Pixel coordinate grounding data:
+++++

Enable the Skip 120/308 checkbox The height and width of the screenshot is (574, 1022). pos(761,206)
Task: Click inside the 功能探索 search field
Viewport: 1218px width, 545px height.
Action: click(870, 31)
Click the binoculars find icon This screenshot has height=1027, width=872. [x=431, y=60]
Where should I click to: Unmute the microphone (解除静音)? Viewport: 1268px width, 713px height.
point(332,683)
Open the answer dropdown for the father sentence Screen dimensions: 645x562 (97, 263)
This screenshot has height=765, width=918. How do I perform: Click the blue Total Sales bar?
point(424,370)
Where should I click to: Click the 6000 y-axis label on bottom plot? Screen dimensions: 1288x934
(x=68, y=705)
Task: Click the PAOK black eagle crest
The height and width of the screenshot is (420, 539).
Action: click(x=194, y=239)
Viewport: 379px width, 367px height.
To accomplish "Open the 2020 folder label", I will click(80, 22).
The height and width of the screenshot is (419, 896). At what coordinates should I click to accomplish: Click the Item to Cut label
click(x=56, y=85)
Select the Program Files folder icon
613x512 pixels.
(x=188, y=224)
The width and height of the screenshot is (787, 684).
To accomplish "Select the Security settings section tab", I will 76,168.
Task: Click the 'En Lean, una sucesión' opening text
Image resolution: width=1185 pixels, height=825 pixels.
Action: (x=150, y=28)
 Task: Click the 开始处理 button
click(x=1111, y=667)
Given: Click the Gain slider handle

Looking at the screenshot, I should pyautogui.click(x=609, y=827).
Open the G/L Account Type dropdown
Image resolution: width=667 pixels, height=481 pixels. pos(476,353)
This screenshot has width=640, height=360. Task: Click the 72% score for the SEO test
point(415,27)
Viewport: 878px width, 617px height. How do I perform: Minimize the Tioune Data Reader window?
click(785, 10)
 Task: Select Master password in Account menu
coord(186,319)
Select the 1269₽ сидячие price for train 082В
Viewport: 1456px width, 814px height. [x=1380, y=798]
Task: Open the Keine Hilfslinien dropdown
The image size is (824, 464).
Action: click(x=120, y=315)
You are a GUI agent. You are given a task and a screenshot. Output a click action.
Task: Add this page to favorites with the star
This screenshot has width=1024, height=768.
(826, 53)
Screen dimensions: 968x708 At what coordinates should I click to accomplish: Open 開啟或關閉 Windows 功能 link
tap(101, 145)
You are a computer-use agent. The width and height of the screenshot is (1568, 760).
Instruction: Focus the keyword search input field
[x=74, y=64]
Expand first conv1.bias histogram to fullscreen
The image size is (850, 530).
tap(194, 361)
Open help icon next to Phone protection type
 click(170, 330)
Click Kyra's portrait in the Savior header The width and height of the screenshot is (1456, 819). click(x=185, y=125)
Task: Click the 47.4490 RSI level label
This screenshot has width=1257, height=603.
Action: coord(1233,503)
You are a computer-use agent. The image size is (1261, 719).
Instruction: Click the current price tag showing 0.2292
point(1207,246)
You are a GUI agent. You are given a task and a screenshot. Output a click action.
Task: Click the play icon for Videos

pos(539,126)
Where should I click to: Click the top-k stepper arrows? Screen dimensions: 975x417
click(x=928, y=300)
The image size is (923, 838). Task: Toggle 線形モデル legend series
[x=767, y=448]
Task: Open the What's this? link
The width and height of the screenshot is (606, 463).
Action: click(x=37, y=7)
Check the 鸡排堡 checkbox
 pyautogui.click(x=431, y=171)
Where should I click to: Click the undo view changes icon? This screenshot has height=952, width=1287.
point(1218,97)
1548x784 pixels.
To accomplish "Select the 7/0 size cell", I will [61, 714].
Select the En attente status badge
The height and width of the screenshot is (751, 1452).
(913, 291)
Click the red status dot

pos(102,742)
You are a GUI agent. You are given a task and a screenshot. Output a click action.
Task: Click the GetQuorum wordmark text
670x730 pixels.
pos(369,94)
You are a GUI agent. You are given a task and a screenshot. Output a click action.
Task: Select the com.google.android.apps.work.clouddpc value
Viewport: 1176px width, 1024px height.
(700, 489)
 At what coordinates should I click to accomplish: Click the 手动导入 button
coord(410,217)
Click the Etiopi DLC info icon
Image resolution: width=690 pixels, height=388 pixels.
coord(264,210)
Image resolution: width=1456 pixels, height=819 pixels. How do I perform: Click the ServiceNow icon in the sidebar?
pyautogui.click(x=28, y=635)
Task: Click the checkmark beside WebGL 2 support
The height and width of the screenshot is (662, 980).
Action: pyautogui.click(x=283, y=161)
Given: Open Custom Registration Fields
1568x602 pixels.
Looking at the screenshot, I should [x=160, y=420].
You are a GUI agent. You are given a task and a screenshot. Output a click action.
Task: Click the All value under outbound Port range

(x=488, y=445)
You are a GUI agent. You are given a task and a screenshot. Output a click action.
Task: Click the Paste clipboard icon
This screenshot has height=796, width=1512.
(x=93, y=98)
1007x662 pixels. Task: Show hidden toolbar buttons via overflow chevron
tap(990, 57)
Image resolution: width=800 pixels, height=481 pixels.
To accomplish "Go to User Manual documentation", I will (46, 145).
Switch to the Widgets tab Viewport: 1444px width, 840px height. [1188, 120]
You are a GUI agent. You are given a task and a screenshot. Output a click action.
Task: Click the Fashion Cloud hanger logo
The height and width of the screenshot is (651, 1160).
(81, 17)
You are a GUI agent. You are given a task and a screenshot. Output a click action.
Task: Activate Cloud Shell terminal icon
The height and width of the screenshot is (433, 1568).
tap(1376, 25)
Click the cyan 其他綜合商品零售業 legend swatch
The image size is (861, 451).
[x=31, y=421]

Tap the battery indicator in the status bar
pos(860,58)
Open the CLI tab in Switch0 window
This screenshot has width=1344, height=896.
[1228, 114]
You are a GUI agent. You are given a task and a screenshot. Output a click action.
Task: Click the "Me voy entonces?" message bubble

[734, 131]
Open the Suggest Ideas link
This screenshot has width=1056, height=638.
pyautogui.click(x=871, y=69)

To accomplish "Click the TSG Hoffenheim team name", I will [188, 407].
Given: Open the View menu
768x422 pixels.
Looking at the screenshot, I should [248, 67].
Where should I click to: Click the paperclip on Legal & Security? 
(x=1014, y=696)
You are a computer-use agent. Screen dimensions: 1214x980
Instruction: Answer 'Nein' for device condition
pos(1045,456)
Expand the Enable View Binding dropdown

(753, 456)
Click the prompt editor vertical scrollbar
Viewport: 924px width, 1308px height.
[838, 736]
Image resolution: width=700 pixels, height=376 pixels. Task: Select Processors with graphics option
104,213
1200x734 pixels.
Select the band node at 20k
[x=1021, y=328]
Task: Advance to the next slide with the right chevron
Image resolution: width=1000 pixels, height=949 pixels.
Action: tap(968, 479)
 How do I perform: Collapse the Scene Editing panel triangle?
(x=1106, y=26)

+++++

__WHAT IS BEING ASKED__
Each line of the data is to be output exactly, with none skipped.

__ANSWER SECTION__
Enable the Skip 120/308 checkbox The height and width of the screenshot is (574, 1022). pos(761,206)
Task: Click inside the 功能探索 search field
Viewport: 1218px width, 545px height.
Action: click(870, 31)
Click the binoculars find icon This screenshot has height=1027, width=872. [x=431, y=60]
Where should I click to: Unmute the microphone (解除静音)? Viewport: 1268px width, 713px height.
point(332,683)
Open the answer dropdown for the father sentence Screen dimensions: 645x562 (97, 263)
This screenshot has height=765, width=918. How do I perform: Click the blue Total Sales bar?
point(424,370)
Where should I click to: Click the 6000 y-axis label on bottom plot? Screen dimensions: 1288x934
(x=68, y=705)
Task: Click the PAOK black eagle crest
The height and width of the screenshot is (420, 539).
Action: click(x=194, y=239)
Viewport: 379px width, 367px height.
To accomplish "Open the 2020 folder label", I will click(80, 22).
The height and width of the screenshot is (419, 896). At what coordinates should I click to accomplish: Click the Item to Cut label
click(x=56, y=85)
Select the Program Files folder icon
613x512 pixels.
(x=188, y=224)
The width and height of the screenshot is (787, 684).
To accomplish "Select the Security settings section tab", I will 76,168.
Task: Click the 'En Lean, una sucesión' opening text
Image resolution: width=1185 pixels, height=825 pixels.
Action: (x=150, y=28)
 Task: Click the 开始处理 button
click(x=1111, y=667)
Given: Click the Gain slider handle

Looking at the screenshot, I should pyautogui.click(x=609, y=827).
Open the G/L Account Type dropdown
Image resolution: width=667 pixels, height=481 pixels. pos(476,353)
This screenshot has width=640, height=360. Task: Click the 72% score for the SEO test
point(415,27)
Viewport: 878px width, 617px height. How do I perform: Minimize the Tioune Data Reader window?
click(785, 10)
 Task: Select Master password in Account menu
coord(186,319)
Select the 1269₽ сидячие price for train 082В
Viewport: 1456px width, 814px height. [x=1380, y=798]
Task: Open the Keine Hilfslinien dropdown
The image size is (824, 464).
Action: click(x=120, y=315)
You are a GUI agent. You are given a task and a screenshot. Output a click action.
Task: Add this page to favorites with the star
This screenshot has width=1024, height=768.
(826, 53)
Screen dimensions: 968x708 At what coordinates should I click to accomplish: Open 開啟或關閉 Windows 功能 link
tap(101, 145)
You are a computer-use agent. The width and height of the screenshot is (1568, 760).
Instruction: Focus the keyword search input field
[x=74, y=64]
Expand first conv1.bias histogram to fullscreen
The image size is (850, 530).
tap(194, 361)
Open help icon next to Phone protection type
 click(170, 330)
Click Kyra's portrait in the Savior header The width and height of the screenshot is (1456, 819). click(x=185, y=125)
Task: Click the 47.4490 RSI level label
This screenshot has width=1257, height=603.
Action: coord(1233,503)
You are a computer-use agent. The image size is (1261, 719).
Instruction: Click the current price tag showing 0.2292
point(1207,246)
You are a GUI agent. You are given a task and a screenshot. Output a click action.
Task: Click the play icon for Videos

pos(539,126)
Where should I click to: Click the top-k stepper arrows? Screen dimensions: 975x417
click(x=928, y=300)
The image size is (923, 838). Task: Toggle 線形モデル legend series
[x=767, y=448]
Task: Open the What's this? link
The width and height of the screenshot is (606, 463).
Action: click(x=37, y=7)
Check the 鸡排堡 checkbox
 pyautogui.click(x=431, y=171)
Where should I click to: Click the undo view changes icon? This screenshot has height=952, width=1287.
point(1218,97)
1548x784 pixels.
To accomplish "Select the 7/0 size cell", I will [61, 714].
Select the En attente status badge
The height and width of the screenshot is (751, 1452).
(913, 291)
Click the red status dot

pos(102,742)
You are a GUI agent. You are given a task and a screenshot. Output a click action.
Task: Click the GetQuorum wordmark text
670x730 pixels.
pos(369,94)
You are a GUI agent. You are given a task and a screenshot. Output a click action.
Task: Select the com.google.android.apps.work.clouddpc value
Viewport: 1176px width, 1024px height.
(700, 489)
 At what coordinates should I click to accomplish: Click the 手动导入 button
coord(410,217)
Click the Etiopi DLC info icon
Image resolution: width=690 pixels, height=388 pixels.
coord(264,210)
Image resolution: width=1456 pixels, height=819 pixels. How do I perform: Click the ServiceNow icon in the sidebar?
pyautogui.click(x=28, y=635)
Task: Click the checkmark beside WebGL 2 support
The height and width of the screenshot is (662, 980).
Action: pyautogui.click(x=283, y=161)
Given: Open Custom Registration Fields
1568x602 pixels.
Looking at the screenshot, I should [x=160, y=420].
You are a GUI agent. You are given a task and a screenshot. Output a click action.
Task: Click the All value under outbound Port range

(x=488, y=445)
You are a GUI agent. You are given a task and a screenshot. Output a click action.
Task: Click the Paste clipboard icon
This screenshot has height=796, width=1512.
(x=93, y=98)
1007x662 pixels. Task: Show hidden toolbar buttons via overflow chevron
tap(990, 57)
Image resolution: width=800 pixels, height=481 pixels.
To accomplish "Go to User Manual documentation", I will (46, 145).
Switch to the Widgets tab Viewport: 1444px width, 840px height. [1188, 120]
You are a GUI agent. You are given a task and a screenshot. Output a click action.
Task: Click the Fashion Cloud hanger logo
The height and width of the screenshot is (651, 1160).
(81, 17)
You are a GUI agent. You are given a task and a screenshot. Output a click action.
Task: Activate Cloud Shell terminal icon
The height and width of the screenshot is (433, 1568).
tap(1376, 25)
Click the cyan 其他綜合商品零售業 legend swatch
The image size is (861, 451).
[x=31, y=421]

Tap the battery indicator in the status bar
pos(860,58)
Open the CLI tab in Switch0 window
This screenshot has width=1344, height=896.
[1228, 114]
You are a GUI agent. You are given a task and a screenshot. Output a click action.
Task: Click the "Me voy entonces?" message bubble

[734, 131]
Open the Suggest Ideas link
This screenshot has width=1056, height=638.
pyautogui.click(x=871, y=69)

To accomplish "Click the TSG Hoffenheim team name", I will [188, 407].
Given: Open the View menu
768x422 pixels.
Looking at the screenshot, I should [248, 67].
Where should I click to: Click the paperclip on Legal & Security? 
(x=1014, y=696)
You are a computer-use agent. Screen dimensions: 1214x980
Instruction: Answer 'Nein' for device condition
pos(1045,456)
Expand the Enable View Binding dropdown

(753, 456)
Click the prompt editor vertical scrollbar
Viewport: 924px width, 1308px height.
[838, 736]
Image resolution: width=700 pixels, height=376 pixels. Task: Select Processors with graphics option
104,213
1200x734 pixels.
Select the band node at 20k
[x=1021, y=328]
Task: Advance to the next slide with the right chevron
Image resolution: width=1000 pixels, height=949 pixels.
Action: tap(968, 479)
 How do I perform: Collapse the Scene Editing panel triangle?
(x=1106, y=26)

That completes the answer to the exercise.